[Item coordinate data]
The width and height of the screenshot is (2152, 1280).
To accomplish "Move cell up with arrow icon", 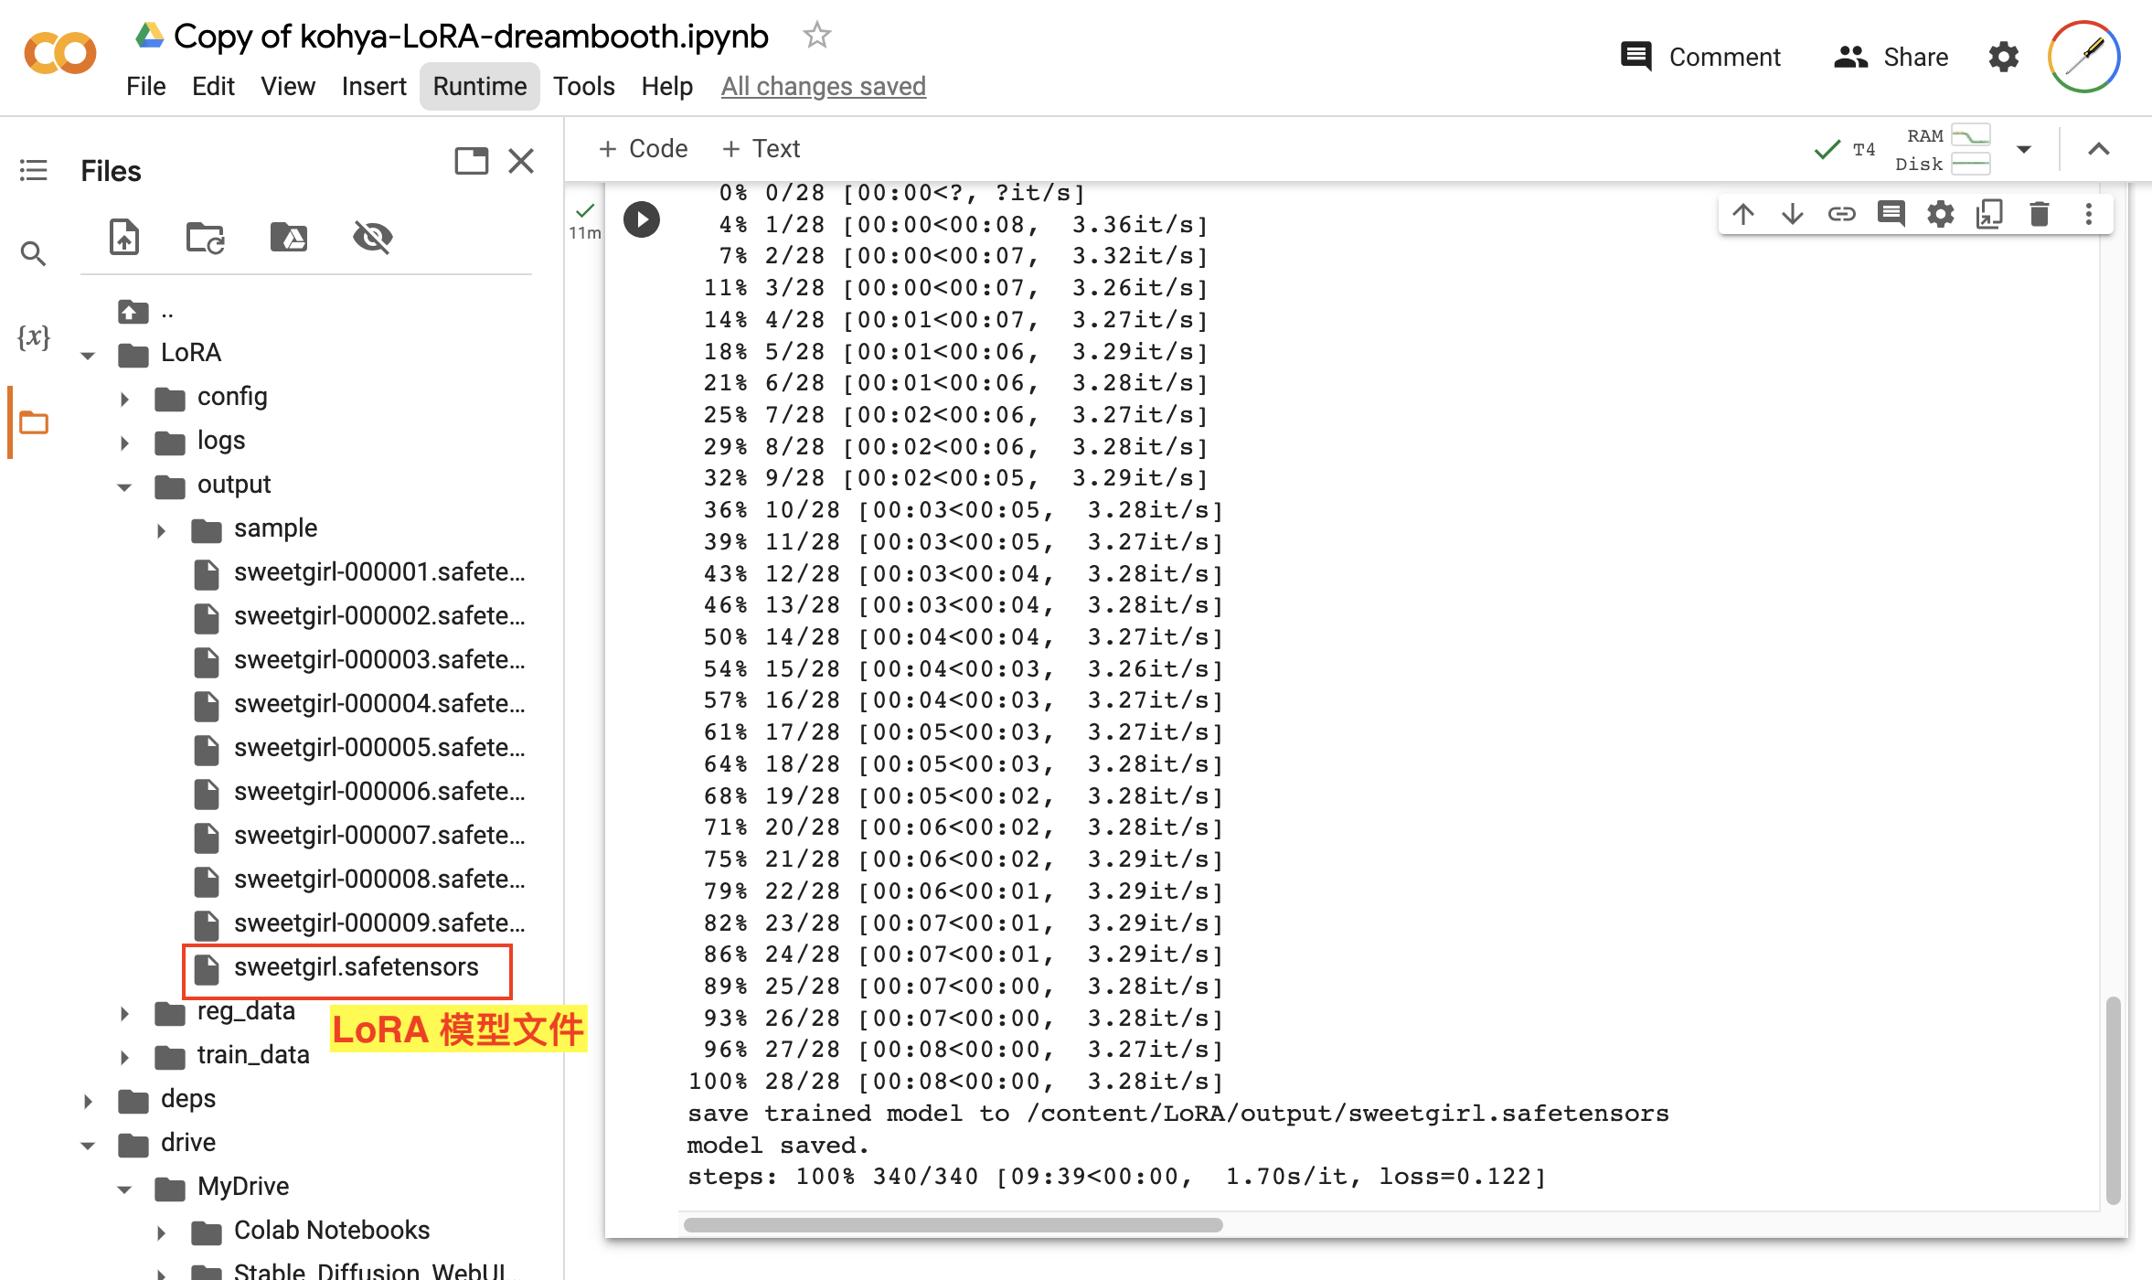I will point(1743,214).
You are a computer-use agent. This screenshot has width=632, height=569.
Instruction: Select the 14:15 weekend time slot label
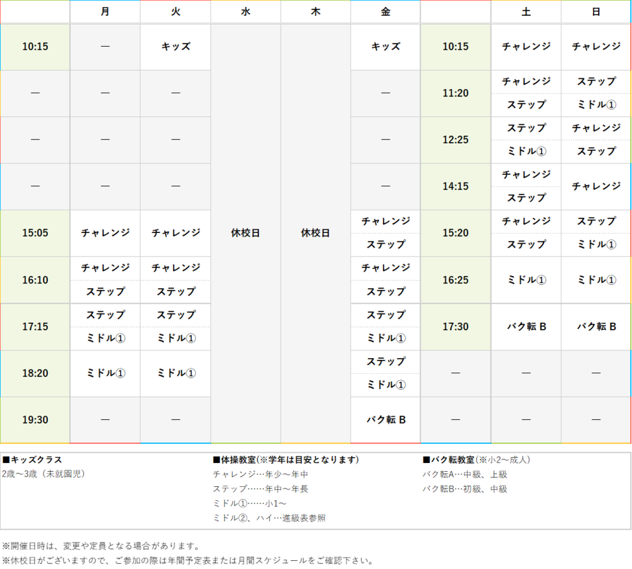click(455, 186)
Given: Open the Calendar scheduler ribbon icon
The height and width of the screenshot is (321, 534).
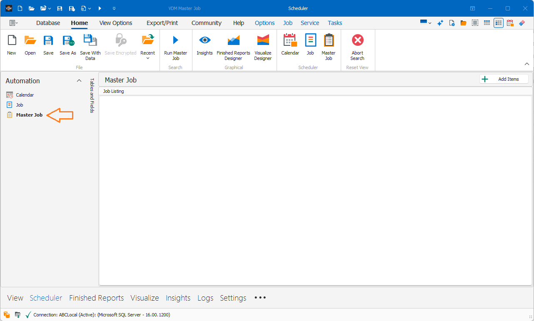Looking at the screenshot, I should (x=290, y=40).
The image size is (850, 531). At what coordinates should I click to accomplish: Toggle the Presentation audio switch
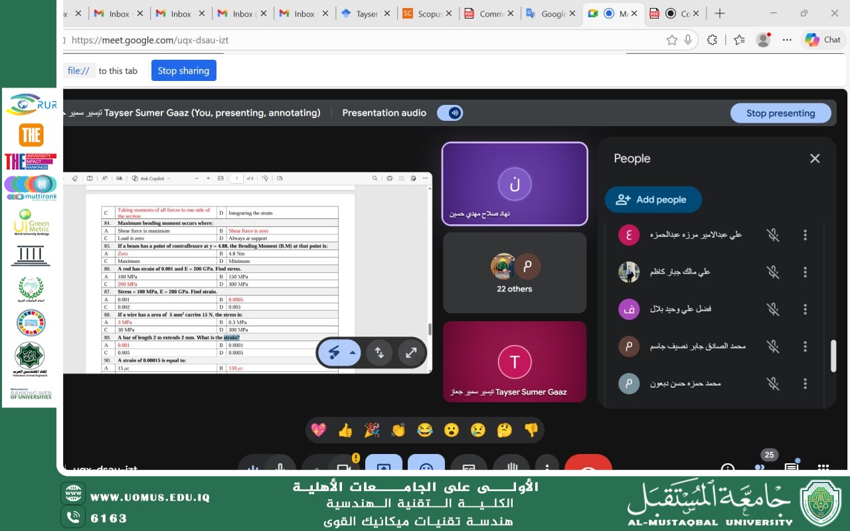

Your goal:
Convert the lines from the one containing "You are a computer-use" through the end of the lines, both included, into a JSON list of strings with one string per line and blank lines omitted. Leave the pictures out of the answer.

Answer:
[
  "You are a computer-use agent. This screenshot has width=632, height=569.",
  "Instruction: Select the 14:15 weekend time slot label",
  "click(455, 186)",
  "Given: Open the Calendar scheduler ribbon icon",
  "The height and width of the screenshot is (321, 534).",
  "Looking at the screenshot, I should (x=290, y=40).",
  "The image size is (850, 531). At what coordinates should I click to accomplish: Toggle the Presentation audio switch"
]